Having been on several of these calls, with both Todd McShay and Mel Kiper, I can tell you that Kiper comes off as the guy you’d rather have a beer with. By a long shot. He’s friendlier and more down to Earth about it all than Todd McShay. Maybe it’s just the way he is, his personality. Kiper really seems to be into this stuff. You can tell from his enthusiasm for this material that he truly eats, sleeps and breathes this content. So we’ll start with him.
Kiper said it’s more about trying to get as many picks in the first round as possible than it is getting the picks exactly right. He said he got six this year, and his all time high one year was eight.
“The only thing I care about it how many kids I get in the first round, you try to get anywhere between 24-28 and this year I got 26,” Kiper said, before mentioning that 28 was his all time high.
“You’re talking about a very difficult process, with trades and you always have, you try to give a range of where they’re going to go. You might be one or two picks off, but at least you give people an idea of where they might come off the board and also track the progression of the player through the process, his his perception changes, is the perception reality.”
“That’s what the NFL Draft is, it’s great reality TV, no one knows what’s going to happen because we can’t get inside those war rooms.”

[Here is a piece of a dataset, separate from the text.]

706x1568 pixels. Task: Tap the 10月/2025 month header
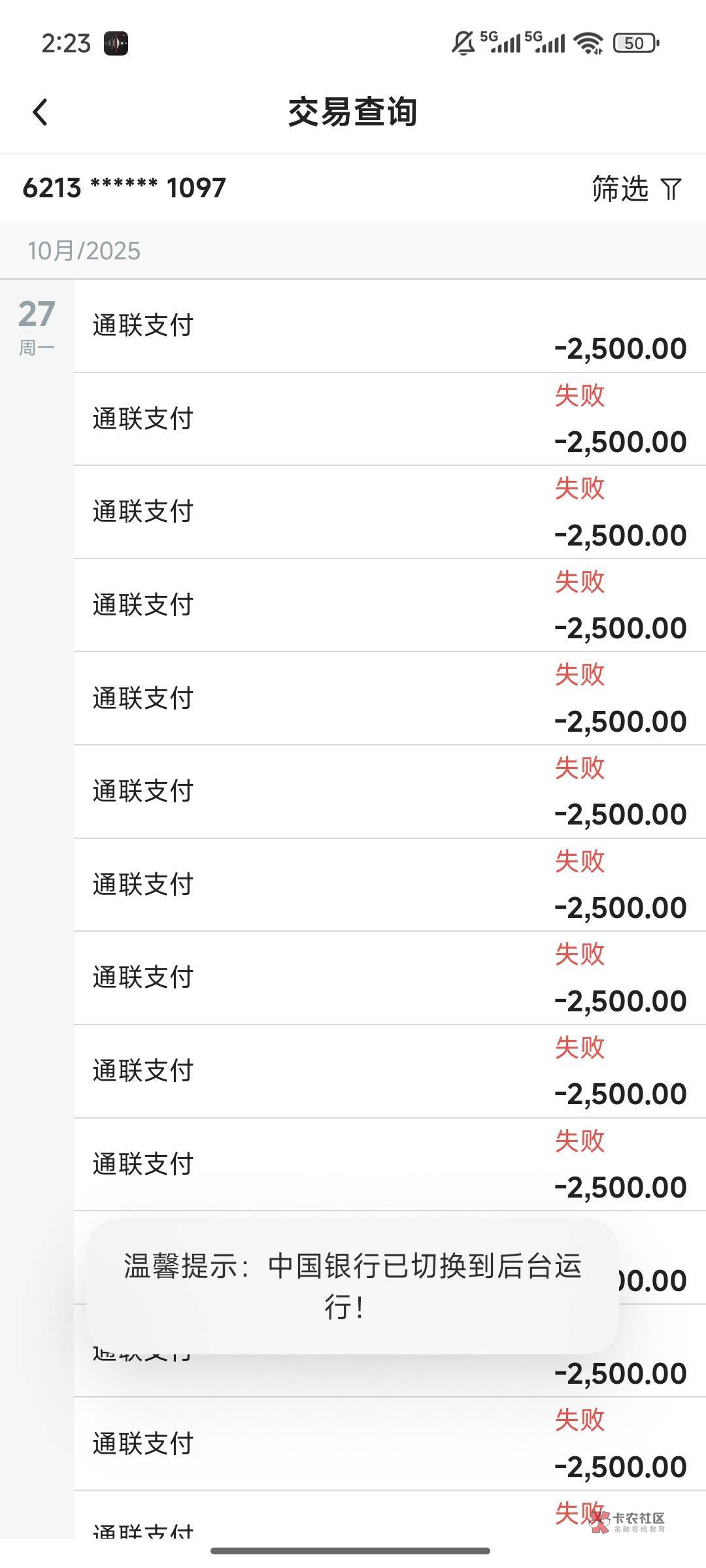point(84,251)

I totally agree, it is reality television, and this was the Jersey Shore of all NFL Drafts. This draft unfolded PERFECTLY on Thursday and Sunday for the NFL, NFL Network and ESPN. It was the exact scrip they hoped for: drama about when Johnny Manziel and AJ McCarron would go, would Michael Sam get picked? It was all there.
Now on to Todd McShay.
He said that he hadn’t even looked at how he did. By Monday. I don’t believe that for one second and neither should you.
“I assume that no one did all that well, the bottom line is I want to get as many guys as possible, 25-26-27 as first rounders in that range. There’s always going to be trades, surprises, I’ve always said mock drafts are more for people like Adam Schefter, Chris Mortensen, guys that get information, than they are for guys who are evaluating tape,” Todd McShay said.
“Someone said we had 80 guys who landed in the top 100, I don’t even care about that. I want to know that 80-90% of the guys that we evaluated ended up having the careers that we predicted they would.”
Todd McShay sounded a little like Jay Cutler there with some insouciance and aloofness, but in the end I totally see eye to eye with him, in that NFL mock drafts are all about business.
“I know they get a lot of hits, they’re a lot of fun, and it’s a driving force in what we do because they get so much attention. And it makes money. But for me it’s probably the least important part of my job.”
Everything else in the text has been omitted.